- _Was zu tun ist_: Wo sitzt laut dem Auszug über HAICU die HAICU-Zentrale?

- _Quellenauszug_:
┌────────

Das HZDR wird sich auf solche und andere KI-Anwendungen im Forschungsbereich Materie konzentrieren. Andere lokale HAICU-Standorte setzen ihren Fokus auf den KI-Einsatz in der Medizin, Robotik oder Klimaforschung. Die Ergebnisse und Unterstützungsleistungen stellen jeder der fünf lokalen HAICU-Standorte und die HAICU-Zentrale am Helmholtz Zentrum München – Deutsches Forschungszentrum für Gesundheit und Umwelt (HMGU) den anderen Helmholtz-Zentren zur Verfügung. Kommen aber zum Beispiel die Dresdner mit ihren KI-Anwendungen nicht weiter, können sie das Problem der HAICU-Zentrale vorlegen, wo die KI-Grundlagenforscher sitzen.

Als Teil von „HAICU Local“ ist auch eine Nachwuchsforschergruppe geplant. Das dreiköpfige Team soll Vorlaufforschung für den KI-Einsatz an Lichtquellen der nächsten Generation betreiben. „Mit diesen Lichtquellen können wir Materie unter extremen Bedingungen studieren, wie sie sonst nur im Weltall auftreten. Hierzu machen wir eine große Menge an Bildern von so hoher Auflösung, dass wir das Verhalten der Materie auf atomarer Skala beobachten können“, so Michael Bussmann, Leiter der Forschungsgruppe „Computergestützte Strahlenphysik“.

└────────

- _Vorliegende Daten_:

┌────────

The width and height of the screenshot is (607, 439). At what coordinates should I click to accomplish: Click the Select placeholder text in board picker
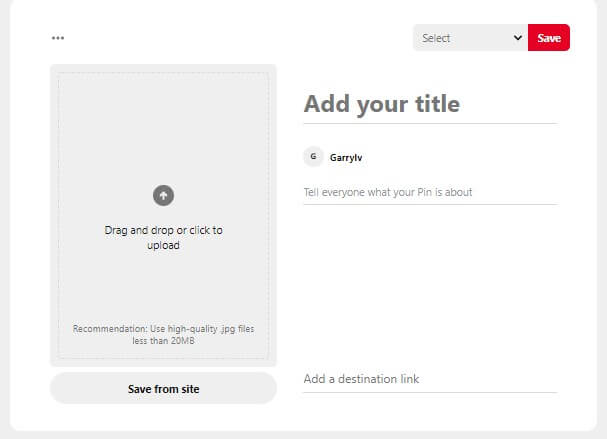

└────────

- _Lösung der Aufgabe_: Am Helmholtz Zentrum München – Deutsches Forschungszentrum für Gesundheit und Umwelt (HMGU).